Shane and Groat (2018) provided evidence from the neuroscience angle: participants high in psychopathic traits showed blunted emotional activation during passive viewing of negative stimuli, but when instructed to "increase" their emotional response, activation patterns returned to normal levels. The researchers explicitly emphasized the conceptual distinction between "cannot" and "do not": these participants were not incapable of emotional response; they simply did not produce it by default. Capacity was present; activation conditions were absent.

Translated into DD language: cognitive empathy (accurately reading the other's state) is a 12DD–13DD information-processing operation that can run without subject commitment. Converting this reading into respect and the search for C requires 14DD will — "I cannot not respect your non-negotiables" — an operation emerging from 14DD to 15DD that requires will, not merely capacity. "Chooses not to" describes a person who possesses 12DD–13DD reading capacity but has not made the 14DD→15DD will commitment. He can see you; he chooses not to convert seeing into doing.

A self-limiting statement is necessary here: the empathy literature cited above supports the ability–propensity distinction — the separability of capacity and activation willingness. It provides strong adjacent support for "chooses not to" as an empirically serious category, but it does not in itself constitute the DD framework's 15DD structure. The DD framework's definition of 15DD (a cognitive operation emerging from 14DD, centered on perceiving the other as an end) is thicker than any single construct in empathy research. The empathy literature here plays the same role as the sacred-values literature played for 14DD in Paper 1: cross-disciplinary empirical support, not proof of the framework itself.

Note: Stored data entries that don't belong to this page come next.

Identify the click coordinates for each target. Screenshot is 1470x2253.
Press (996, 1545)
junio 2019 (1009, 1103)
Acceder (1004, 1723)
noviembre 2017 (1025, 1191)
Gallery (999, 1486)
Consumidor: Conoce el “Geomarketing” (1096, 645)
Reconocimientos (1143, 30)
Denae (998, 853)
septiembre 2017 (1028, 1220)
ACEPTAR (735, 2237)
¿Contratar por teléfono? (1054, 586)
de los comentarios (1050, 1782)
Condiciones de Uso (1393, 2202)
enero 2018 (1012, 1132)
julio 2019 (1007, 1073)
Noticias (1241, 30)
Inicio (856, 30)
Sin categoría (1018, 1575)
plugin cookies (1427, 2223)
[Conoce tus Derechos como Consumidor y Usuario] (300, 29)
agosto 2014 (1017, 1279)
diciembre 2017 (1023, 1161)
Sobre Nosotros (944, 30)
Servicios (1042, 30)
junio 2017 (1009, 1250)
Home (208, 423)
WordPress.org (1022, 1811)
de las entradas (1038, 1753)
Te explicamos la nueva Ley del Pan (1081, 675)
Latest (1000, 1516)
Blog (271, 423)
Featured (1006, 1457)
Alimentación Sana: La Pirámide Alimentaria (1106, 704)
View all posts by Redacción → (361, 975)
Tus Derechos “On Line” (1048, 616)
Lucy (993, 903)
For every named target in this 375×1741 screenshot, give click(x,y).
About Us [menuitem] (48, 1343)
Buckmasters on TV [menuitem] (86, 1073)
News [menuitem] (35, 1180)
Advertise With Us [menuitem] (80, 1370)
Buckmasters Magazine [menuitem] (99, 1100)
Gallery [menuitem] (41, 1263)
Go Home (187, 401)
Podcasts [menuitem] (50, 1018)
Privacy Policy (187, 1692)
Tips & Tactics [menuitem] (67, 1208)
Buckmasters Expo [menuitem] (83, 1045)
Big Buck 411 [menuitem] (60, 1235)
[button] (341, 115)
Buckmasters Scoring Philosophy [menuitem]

What is the implication for economics? Economics assumes that if a person has the capacity to make a better decision, that person will make it. This is the core presupposition of 12DD rationality — rational agents do not forgo positive gains. But the "positive gain" of 15DD (C-production) requires a will commitment to be activated, and will commitment lies outside 12DD cost–benefit calculation. A person can precisely calculate that "if I enter 15DD, C is possible" and then decide "but I will not enter, because the cognitive cost / risk / uncertainty of entering is too high." Within the 12DD framework, this is called rational; within the 15DD framework, it is called keeping the bridge materials in hand. The same behavior receives different diagnoses at different DD levels — precisely the "translation loss" described in Paper 1, now manifested in inter-subject relations.

3.3 Signals Emerge Over Time

"Hasn't arrived" and "chooses not to" are undecidable in a single interaction. But over time — across multiple interactions, multiple events, multiple pressure conditions — signals accumulate. Not decisive evidence, but clues that gradually shift posterior probabilities.

These signals are not "tests" designed by the 15DD party. The 15DD diagnosis operates as a perceiver's posture, not an experimenter's posture. The 15DD party need not (and should not) design tests to distinguish the two cases — designing tests is a 13DD operation (collecting information to reduce uncertainty), which demotes the other party to a test subject, violating 15DD's own logic. Signals emerge naturally in the course of interaction; the 15DD party's task is not to design experiments but to remain perceptually open in the natural flow of the relationship.

The following signal patterns gradually distinguish the two cases over time:

Signal one: confusion vs. avoidance. When the 15DD party naturally exhibits 15DD operations — inquiring into the other's genuine needs, proposing solutions beyond zero-sum allocation, expressing "I am looking for a solution where neither of us must surrender something core" — "hasn't arrived" and "chooses not to" 14DD parties respond differently.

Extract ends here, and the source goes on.